**What is required**.
Copy out every line of the data where the word "agent" is found.

**Provided data**.
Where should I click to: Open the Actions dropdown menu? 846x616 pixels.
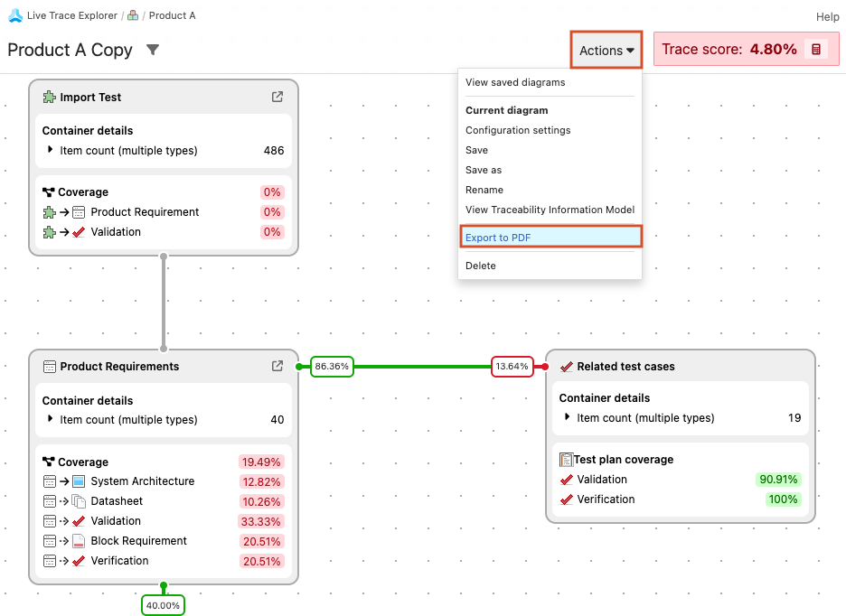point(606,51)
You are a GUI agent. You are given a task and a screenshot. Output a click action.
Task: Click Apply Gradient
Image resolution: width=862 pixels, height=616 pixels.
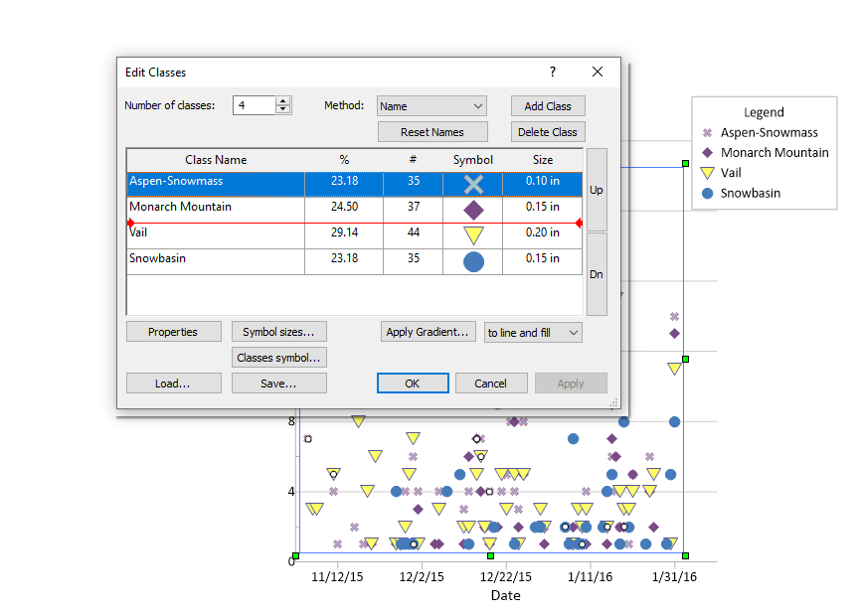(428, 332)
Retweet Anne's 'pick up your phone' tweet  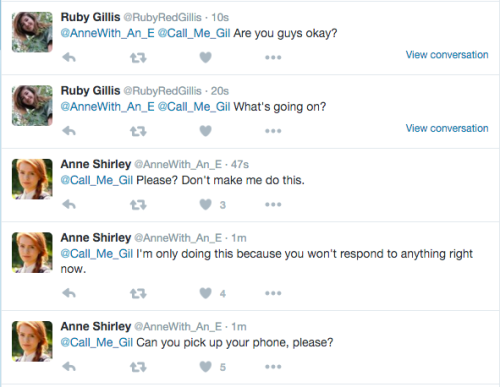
...
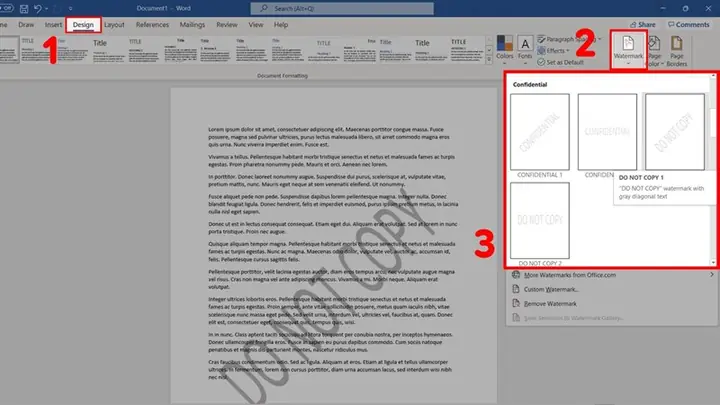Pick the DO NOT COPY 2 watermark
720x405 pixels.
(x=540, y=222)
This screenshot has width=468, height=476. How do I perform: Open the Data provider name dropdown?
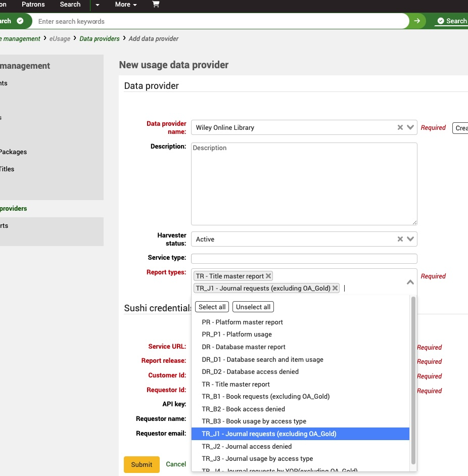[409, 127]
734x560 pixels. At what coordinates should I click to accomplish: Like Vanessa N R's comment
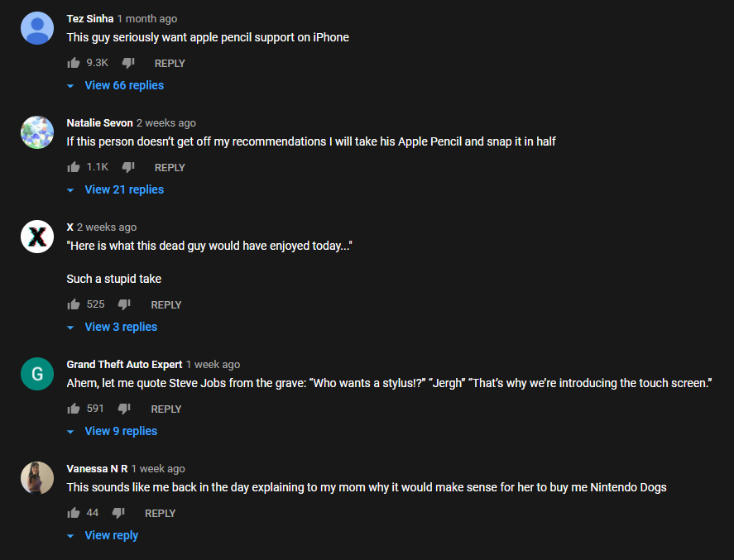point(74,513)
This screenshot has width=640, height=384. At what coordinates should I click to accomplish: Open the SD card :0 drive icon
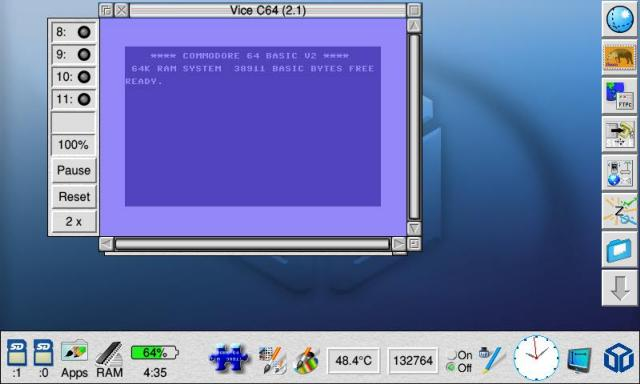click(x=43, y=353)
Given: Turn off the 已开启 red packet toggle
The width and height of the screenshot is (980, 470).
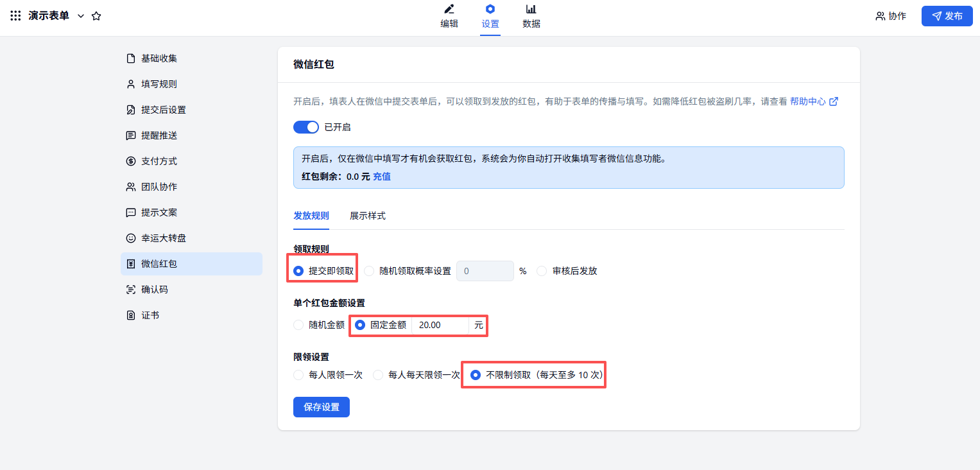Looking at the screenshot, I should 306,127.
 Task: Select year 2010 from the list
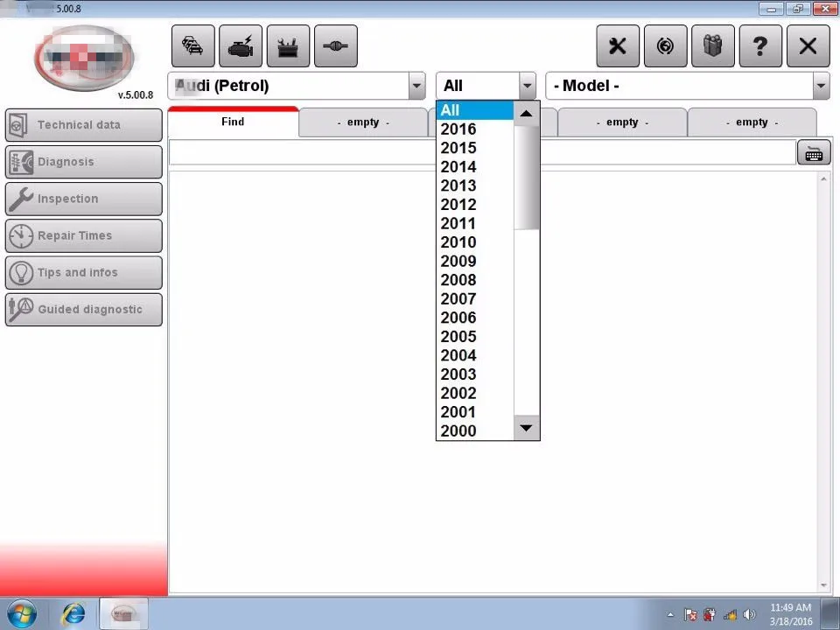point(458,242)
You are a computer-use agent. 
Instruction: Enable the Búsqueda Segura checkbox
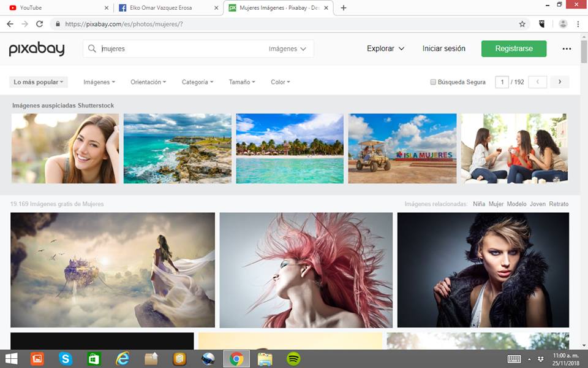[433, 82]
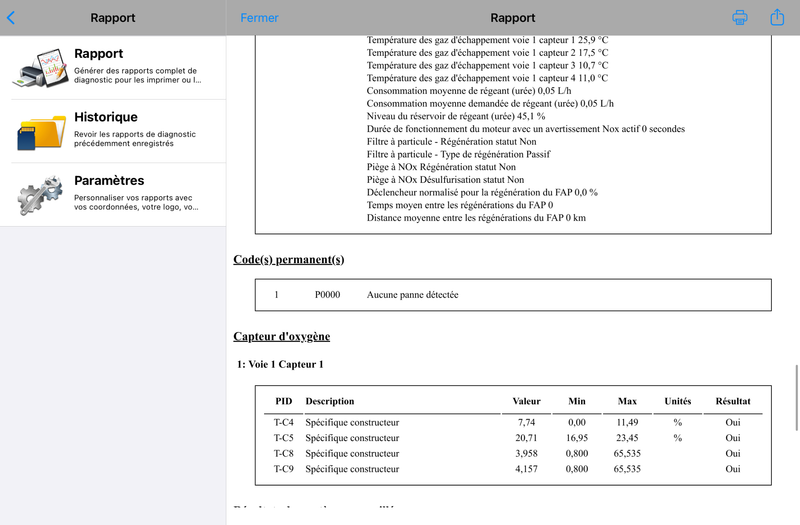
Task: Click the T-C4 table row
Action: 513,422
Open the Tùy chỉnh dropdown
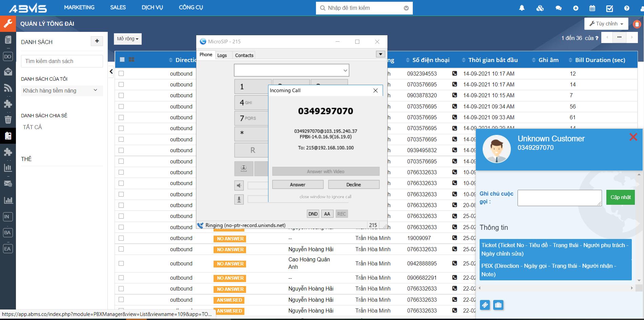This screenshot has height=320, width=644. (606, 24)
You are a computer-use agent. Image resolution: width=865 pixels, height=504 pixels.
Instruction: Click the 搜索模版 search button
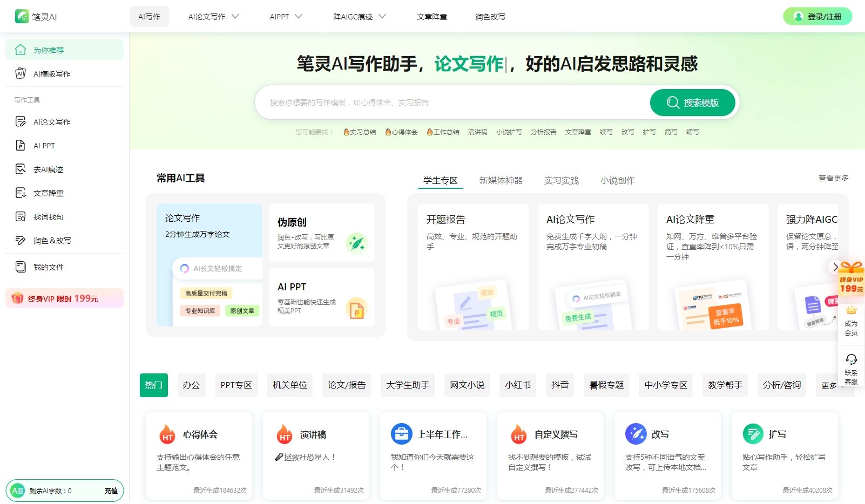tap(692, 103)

**Written reply**.
You are a GUI agent. You are given a task and a screenshot. Output a click action.
You are a computer-use agent. 
You are a computer-use agent. Image resolution: width=865 pixels, height=504 pixels.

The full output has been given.